Chief market strategist breaks down what led to rocketing markets in December – and what it might take away from 2024
While investors might see the broad market rally that capped off 2023 as a cause for celebration, one investing leader is taking a more tempered and conservative view.
“The rally we saw was about two months long, including November and December,” Craig Basinger, chief market strategist at Purpose Investments, told Wealth Professional. “I think what surprised everybody was the magnitude of that bounce. It was an ‘everything up’ rally.”
A two-month Santa Claus rally
That broad-based rally – which saw both bonds and stocks rocket significantly alongside a fall in credit spreads – came after three painful months for investors. Markets declined over the course of August, September, and October, with global equities falling a bit over 10% from their end-of-July high.
That three-month-long fall in the markets, Basinger says, came after a significant upward move in bond yields, which saw the 10-year US Treasury yield moving above 4%. Compounding that pressure were some heavy US government debt issuances that came after debt ceiling dances.
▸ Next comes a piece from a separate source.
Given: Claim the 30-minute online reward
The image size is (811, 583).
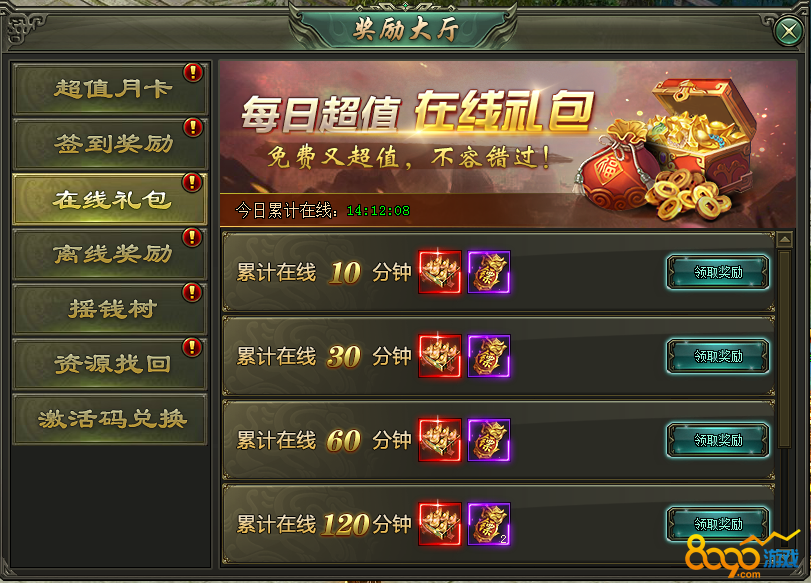Looking at the screenshot, I should (x=718, y=356).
But after that bond issuance activity cooled and softer economic data came in – including continued improvements in headline inflation and central bankers backing away from their hawkish rate stances – the market rally started to gain traction and, eventually, carried on into the end of 2023.
“The US was clearly the star last year … Japan and Europe were not that far behind,” he says. “Canada lagged, but I'd point out Canada also didn't get nearly as much of a beating in 2022. … If you didn’t believe in Santa Claus before, you should certainly believe in him now.”
While a run-up in the markets would typically be a welcome end to any investor’s year, he says the revival in North American equities was purely from multiple expansion. A look at earnings estimates, he says, reveals no change at all for the S&P 500, while earnings projections for the Canadian equity market as reflected in the TSX have declined.
“It’s quite possible that some of the market advance we had at the tail end of last year might have stolen some of the performance for 2024,” Basinger says.
Companies need earnings – but it won’t be easy
From Basinger’s perspective, there’s a real risk of the North American stock market falling back from its recent rally. To “backfill” that advance, he says there needs to be more positive momentum on the earnings front – and the prospects of that happening aren’t exactly encouraging.
“The US is forecasting 12% earnings growth in the next year. We're just not convinced that's going to happen,” Basinger says. “Interest costs are starting to add up on the corporate balance sheet, [and] we still see wage pressure.
“We’re seeing slowing inflation, which sounds like good news, and it is,” he adds. “But it’s not so good for corporate earnings, because it’s inflation that had helped companies drive sales growth.”
Proponents of central banks might claim the slowdown in inflation as evidence that the aggressive rate hikes since 2022 have had their intended impact. But with the one-two punch of rising prices and higher debt carrying costs weighing on households, Basinger says the resilience of Canadian consumers is also starting to wane.
While he sees some improvement in global trade compared to the doldrums of the past year and a half, there have also been signs of recession across the world. He pointed to the third-quarter deterioration in Canada, with GDP shrinking unexpectedly by 1.1% in Q3; during the same period abroad, GDP in Japan contracted 2.9% on an annual basis, while Germany’s economic engine stumbled as it fell slightly by 0.1%.
“Our base case is we’ll probably get some sort of recessionary activity in 2024. … There’s enough warning signs that it’ll be the most talked-about recession ever,” Basinger says. “We're already actually seeing the slowdown. It's just hasn't come back to America nearly as much.”